WimPyDD: An object–oriented Python code for the calculation of WIMP direct detection signals

We introduce WimPyDD, a modular, object–oriented and customizable Python code that calculates accurate predictions of nuclear scattering expected rates for Weakly Interacting Massive Particle (WIMP) direct–detection experiments within the framework of Galilean–invariant non–relativistic effective theory in virtually any scenario, including inelastic scattering, an arbitrary WIMP spin and a generic WIMP velocity distribution in the Galactic halo. WimPyDD can also be used to analyze WIMP direct detection signals in halo–independent approaches where the velocity distribution is written in terms of a superposition of streams taken as free parameters. WimPyDD exploits the factorization of the three main components that enter in the calculation of direct detection signals: i) the Wilson coefficients that encode the dependence of the signals on the ultraviolet completion of the effective theory; ii) a response function that depends on the nuclear physics and on the main features of the experimental detector (acceptance, energy resolution, response to nuclear recoils); iii) a halo function that depends on the WIMP velocity distribution and that encodes the astrophysical inputs. In WimPyDD these three components are calculated and stored separately for later interpolation and combined together only as the last step of the signal evaluation procedure. This makes the phenomenological study of the direct detection scattering rate with WimPyDD transparent and fast also when the parameter space of the WIMP model has a large dimensionality.

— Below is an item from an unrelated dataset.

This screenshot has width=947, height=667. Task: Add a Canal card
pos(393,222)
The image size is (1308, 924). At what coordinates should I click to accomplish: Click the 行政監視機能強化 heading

我们提出了WimPyDD：一款模块化、面向对象且可定制的Python代码，可在伽利略不变非相对论有效理论框架下，精准计算弱相互作用大质量粒子（Weakly Interacting Massive Particle，WIMP）直接探测实验的核散射预期反应率，覆盖几乎所有可能的场景，包括非弹性散射、任意WIMP自旋以及银晕中通用的WIMP速度分布。WimPyDD还可用于采用晕独立方法分析WIMP直接探测信号，此类方法中将速度分布表示为若干作为自由参数的流的叠加。WimPyDD对直接探测信号计算所需的三大核心组分进行了因式分解：其一为威尔逊系数（Wilson coefficients），用于表征信号对有效理论紫外完备性的依赖；其二为响应函数，其取决于核物理性质以及实验探测器的关键特性（如接受度、能量分辨率、对核反冲的响应）；其三为晕函数，其取决于WIMP速度分布并编码天体物理输入信息。在WimPyDD中，这三大组分将被分别计算并存储，以供后续插值调用，仅在信号评估流程的最后一步才将三者结合。这一设计使得利用WimPyDD开展直接探测散射率的现象学研究既清晰透明又高效快捷，即便WIMP模型的参数空间维度较高时亦是如此。